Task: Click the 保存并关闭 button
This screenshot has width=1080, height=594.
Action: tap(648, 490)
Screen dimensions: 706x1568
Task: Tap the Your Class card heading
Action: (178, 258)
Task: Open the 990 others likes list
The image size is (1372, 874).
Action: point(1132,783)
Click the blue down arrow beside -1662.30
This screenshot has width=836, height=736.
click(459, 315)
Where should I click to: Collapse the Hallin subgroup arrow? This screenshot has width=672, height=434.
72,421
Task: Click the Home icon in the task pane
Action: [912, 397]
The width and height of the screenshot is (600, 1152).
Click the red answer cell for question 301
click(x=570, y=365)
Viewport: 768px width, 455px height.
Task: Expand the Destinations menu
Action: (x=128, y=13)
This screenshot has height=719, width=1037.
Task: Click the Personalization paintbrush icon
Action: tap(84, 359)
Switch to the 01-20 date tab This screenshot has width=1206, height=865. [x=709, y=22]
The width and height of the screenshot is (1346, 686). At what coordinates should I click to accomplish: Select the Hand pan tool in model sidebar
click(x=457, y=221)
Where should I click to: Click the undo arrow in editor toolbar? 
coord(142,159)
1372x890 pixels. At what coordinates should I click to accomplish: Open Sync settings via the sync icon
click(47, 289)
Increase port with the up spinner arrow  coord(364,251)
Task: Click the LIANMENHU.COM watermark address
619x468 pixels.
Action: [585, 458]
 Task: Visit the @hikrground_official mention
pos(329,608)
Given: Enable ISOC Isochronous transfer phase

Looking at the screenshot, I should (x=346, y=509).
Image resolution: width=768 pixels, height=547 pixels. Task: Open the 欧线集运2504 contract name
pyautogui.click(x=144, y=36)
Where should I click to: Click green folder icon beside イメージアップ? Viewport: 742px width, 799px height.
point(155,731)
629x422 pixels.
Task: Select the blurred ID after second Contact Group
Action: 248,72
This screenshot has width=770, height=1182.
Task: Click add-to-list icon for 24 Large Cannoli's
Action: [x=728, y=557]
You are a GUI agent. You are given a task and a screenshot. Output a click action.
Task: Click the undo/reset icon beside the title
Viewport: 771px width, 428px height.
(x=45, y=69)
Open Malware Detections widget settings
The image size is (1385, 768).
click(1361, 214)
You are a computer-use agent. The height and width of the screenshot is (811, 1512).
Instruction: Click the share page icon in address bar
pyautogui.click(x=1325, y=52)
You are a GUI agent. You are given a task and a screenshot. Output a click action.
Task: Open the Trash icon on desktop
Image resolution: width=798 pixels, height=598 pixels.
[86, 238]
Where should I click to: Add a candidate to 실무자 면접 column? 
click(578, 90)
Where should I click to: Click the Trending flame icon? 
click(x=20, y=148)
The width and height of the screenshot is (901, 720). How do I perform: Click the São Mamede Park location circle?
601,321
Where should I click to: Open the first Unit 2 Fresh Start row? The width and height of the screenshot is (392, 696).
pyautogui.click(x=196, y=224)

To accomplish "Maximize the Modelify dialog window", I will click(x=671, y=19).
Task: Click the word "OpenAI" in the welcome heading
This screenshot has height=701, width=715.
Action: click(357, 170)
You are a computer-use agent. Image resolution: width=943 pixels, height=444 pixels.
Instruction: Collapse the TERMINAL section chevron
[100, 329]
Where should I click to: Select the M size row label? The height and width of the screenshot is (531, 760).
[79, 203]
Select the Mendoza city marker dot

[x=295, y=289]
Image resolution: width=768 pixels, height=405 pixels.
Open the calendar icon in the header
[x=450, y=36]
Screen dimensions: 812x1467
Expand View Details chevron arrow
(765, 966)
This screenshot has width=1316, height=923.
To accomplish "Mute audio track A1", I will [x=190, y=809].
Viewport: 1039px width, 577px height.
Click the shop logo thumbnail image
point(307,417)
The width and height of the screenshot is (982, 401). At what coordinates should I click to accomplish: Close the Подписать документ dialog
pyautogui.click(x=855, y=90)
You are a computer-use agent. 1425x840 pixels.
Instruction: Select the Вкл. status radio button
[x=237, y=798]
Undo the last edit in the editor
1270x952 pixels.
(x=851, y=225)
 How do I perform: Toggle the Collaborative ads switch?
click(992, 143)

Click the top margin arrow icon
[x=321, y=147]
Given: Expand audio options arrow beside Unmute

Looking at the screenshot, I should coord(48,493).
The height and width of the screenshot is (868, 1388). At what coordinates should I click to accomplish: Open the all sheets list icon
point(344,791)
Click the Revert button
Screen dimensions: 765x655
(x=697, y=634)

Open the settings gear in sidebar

________________________________________

Your task: Go line by line through the records above and copy each one containing "computer".

Answer area:
You are a computer-use agent. The height and width of the screenshot is (811, 1512).
You are a computer-use agent. Image resolution: width=943 pixels, height=444 pixels.
You are a computer-use agent. 1425x840 pixels.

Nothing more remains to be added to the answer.